* **WHAT TO PRODUCE**:
Report each line from the records where the string "tick" turns up.

►

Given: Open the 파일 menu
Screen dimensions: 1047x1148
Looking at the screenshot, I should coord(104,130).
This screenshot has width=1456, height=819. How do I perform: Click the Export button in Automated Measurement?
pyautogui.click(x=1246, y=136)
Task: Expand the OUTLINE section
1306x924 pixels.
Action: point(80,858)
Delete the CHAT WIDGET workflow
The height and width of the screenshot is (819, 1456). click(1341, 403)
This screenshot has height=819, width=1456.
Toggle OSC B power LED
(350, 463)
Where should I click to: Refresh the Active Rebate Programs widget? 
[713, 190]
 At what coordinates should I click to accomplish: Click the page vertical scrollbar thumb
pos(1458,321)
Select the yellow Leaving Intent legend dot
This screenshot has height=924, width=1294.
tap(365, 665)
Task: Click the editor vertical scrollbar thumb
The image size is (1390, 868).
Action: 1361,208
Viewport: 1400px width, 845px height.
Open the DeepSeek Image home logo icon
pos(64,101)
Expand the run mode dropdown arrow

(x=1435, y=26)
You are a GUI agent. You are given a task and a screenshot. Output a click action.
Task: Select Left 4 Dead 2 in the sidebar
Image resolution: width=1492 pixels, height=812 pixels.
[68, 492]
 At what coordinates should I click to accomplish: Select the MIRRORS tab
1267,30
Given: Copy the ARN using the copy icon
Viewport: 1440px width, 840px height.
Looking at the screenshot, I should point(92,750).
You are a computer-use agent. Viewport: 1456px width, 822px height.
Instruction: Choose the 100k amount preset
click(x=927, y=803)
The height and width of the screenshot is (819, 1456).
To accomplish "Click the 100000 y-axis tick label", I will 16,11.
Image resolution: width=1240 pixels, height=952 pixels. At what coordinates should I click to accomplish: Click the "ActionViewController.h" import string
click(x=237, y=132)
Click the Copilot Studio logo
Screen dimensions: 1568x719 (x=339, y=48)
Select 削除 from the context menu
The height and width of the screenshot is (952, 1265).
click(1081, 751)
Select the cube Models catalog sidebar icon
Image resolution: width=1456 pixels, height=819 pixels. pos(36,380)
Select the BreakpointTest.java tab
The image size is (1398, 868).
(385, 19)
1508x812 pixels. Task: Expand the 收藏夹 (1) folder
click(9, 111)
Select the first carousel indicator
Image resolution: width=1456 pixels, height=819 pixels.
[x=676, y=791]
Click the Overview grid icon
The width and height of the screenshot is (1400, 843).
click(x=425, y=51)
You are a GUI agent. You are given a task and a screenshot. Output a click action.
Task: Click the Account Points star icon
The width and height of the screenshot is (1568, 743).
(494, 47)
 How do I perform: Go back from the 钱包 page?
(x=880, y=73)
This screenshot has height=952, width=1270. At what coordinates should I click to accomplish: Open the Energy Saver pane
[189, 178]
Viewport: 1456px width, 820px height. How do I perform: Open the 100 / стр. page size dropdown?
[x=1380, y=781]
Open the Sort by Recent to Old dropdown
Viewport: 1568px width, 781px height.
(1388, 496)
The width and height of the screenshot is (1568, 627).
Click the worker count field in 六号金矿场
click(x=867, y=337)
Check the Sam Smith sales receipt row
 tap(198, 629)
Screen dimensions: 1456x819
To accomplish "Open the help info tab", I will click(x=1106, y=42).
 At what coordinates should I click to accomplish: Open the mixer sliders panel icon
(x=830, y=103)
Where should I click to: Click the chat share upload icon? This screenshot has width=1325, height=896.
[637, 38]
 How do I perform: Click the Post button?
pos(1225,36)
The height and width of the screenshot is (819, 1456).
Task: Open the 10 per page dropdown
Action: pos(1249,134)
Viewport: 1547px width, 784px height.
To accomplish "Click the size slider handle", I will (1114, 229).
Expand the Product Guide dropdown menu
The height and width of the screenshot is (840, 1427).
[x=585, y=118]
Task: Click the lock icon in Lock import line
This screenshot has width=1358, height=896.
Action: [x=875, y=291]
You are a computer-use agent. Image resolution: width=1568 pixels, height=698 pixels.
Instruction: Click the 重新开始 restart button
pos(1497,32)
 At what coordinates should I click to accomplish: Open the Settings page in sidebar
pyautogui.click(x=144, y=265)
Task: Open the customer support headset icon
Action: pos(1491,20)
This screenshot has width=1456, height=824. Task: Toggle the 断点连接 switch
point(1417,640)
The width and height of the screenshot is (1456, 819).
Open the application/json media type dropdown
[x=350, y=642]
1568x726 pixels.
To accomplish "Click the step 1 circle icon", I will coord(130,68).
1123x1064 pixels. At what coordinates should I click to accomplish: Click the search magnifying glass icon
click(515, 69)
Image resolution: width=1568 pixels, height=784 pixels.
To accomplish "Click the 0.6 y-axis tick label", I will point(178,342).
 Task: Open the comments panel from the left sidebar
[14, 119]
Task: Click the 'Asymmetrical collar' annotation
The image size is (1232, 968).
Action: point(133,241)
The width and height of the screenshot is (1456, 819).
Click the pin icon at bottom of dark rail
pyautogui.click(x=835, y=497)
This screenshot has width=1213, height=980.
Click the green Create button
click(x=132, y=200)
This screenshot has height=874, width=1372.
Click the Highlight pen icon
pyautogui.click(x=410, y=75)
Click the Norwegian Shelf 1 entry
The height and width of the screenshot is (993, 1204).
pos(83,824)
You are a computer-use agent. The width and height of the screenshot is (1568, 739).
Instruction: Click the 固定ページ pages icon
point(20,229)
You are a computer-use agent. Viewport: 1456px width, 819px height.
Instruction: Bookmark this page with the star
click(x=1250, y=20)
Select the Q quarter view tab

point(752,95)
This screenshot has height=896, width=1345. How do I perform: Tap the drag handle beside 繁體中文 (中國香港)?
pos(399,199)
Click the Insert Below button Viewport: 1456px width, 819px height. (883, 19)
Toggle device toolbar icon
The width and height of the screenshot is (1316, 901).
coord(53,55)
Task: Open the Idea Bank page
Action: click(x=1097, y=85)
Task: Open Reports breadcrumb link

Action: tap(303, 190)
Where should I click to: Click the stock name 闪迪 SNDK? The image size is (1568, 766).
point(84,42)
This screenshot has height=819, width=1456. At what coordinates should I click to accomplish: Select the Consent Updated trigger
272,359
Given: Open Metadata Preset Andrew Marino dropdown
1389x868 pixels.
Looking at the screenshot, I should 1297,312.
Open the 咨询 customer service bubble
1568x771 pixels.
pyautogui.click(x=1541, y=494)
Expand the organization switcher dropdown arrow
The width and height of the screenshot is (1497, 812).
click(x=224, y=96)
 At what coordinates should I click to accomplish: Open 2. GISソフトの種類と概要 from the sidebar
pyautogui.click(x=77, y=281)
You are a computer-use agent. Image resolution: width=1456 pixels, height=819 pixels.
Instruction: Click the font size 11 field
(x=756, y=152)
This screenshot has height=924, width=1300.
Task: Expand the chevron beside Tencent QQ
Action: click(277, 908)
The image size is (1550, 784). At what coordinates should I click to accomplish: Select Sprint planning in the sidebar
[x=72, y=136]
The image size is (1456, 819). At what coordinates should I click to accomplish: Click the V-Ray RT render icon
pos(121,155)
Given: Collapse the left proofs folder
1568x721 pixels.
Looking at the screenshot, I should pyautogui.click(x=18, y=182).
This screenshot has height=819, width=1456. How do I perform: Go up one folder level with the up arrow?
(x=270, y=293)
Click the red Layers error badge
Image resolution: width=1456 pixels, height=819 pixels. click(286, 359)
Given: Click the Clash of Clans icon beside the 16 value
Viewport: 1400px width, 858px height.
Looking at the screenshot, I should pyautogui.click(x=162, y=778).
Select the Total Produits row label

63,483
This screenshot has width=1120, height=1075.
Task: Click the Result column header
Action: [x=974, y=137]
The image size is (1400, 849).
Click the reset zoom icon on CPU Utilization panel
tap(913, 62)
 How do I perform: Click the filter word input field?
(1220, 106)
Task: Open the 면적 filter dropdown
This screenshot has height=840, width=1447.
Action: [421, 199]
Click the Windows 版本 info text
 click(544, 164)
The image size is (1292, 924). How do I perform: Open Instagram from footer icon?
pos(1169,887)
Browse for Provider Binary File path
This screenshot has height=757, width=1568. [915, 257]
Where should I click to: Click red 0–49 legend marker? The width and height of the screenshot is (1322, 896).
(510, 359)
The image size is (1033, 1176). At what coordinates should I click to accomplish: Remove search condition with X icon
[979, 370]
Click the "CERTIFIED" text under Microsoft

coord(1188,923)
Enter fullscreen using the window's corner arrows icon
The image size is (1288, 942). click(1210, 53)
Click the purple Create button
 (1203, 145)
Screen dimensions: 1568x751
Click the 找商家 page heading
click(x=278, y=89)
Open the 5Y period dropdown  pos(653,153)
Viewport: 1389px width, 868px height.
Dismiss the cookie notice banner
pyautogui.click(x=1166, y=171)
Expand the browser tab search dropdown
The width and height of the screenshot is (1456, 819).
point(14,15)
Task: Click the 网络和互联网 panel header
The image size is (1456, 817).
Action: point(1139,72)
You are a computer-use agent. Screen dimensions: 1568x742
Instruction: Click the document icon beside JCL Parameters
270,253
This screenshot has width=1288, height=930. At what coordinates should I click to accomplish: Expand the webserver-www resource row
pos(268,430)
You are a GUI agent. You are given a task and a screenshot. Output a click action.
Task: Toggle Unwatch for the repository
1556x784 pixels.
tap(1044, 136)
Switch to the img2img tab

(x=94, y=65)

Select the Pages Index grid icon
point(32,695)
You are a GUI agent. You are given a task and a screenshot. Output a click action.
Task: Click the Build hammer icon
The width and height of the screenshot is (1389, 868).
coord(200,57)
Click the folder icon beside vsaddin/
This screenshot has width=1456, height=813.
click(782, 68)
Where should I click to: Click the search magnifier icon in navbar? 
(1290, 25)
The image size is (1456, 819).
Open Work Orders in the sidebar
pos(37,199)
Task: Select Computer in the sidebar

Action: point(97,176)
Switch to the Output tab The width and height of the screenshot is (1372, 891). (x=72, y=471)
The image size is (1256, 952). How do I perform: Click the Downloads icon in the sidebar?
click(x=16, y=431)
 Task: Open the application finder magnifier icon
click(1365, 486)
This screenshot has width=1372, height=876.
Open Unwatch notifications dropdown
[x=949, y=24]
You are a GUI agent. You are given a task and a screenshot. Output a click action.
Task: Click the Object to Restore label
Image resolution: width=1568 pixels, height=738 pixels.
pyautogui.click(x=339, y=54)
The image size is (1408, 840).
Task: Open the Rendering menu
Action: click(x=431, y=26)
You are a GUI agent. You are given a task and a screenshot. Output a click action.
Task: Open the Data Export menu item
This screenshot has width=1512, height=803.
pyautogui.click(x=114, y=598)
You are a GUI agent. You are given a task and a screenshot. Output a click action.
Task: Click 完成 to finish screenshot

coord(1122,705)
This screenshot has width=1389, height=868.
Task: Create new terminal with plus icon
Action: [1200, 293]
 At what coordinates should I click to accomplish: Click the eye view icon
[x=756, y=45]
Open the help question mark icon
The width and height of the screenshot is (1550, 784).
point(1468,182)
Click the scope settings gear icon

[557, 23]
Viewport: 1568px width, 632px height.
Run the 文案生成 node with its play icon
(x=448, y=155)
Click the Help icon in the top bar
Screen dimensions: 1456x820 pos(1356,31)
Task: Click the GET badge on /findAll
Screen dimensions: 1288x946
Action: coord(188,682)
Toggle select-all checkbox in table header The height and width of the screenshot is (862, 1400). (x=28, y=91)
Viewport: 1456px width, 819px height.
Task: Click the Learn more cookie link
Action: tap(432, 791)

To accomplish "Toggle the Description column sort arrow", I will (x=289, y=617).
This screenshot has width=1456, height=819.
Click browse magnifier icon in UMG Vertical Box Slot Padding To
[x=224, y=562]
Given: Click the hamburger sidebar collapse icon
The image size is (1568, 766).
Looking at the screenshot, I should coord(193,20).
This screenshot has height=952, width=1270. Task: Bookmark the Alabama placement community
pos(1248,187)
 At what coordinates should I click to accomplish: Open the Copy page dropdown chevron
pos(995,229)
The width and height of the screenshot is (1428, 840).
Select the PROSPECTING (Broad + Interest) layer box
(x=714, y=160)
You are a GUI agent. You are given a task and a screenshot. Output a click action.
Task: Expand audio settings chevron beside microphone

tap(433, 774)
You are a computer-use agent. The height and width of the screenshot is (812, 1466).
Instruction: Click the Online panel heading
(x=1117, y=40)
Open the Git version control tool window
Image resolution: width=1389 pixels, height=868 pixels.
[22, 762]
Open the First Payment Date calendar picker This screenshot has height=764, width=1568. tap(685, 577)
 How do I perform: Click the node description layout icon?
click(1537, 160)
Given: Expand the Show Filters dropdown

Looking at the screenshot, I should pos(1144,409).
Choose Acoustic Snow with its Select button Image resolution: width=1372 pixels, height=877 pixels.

◄

* **RESULT OF THE EXERCISE**:
To accomplish "Click the 100000 y-axis tick label", I will 16,11.
To accomplish "Click the 0.6 y-axis tick label", I will point(178,342).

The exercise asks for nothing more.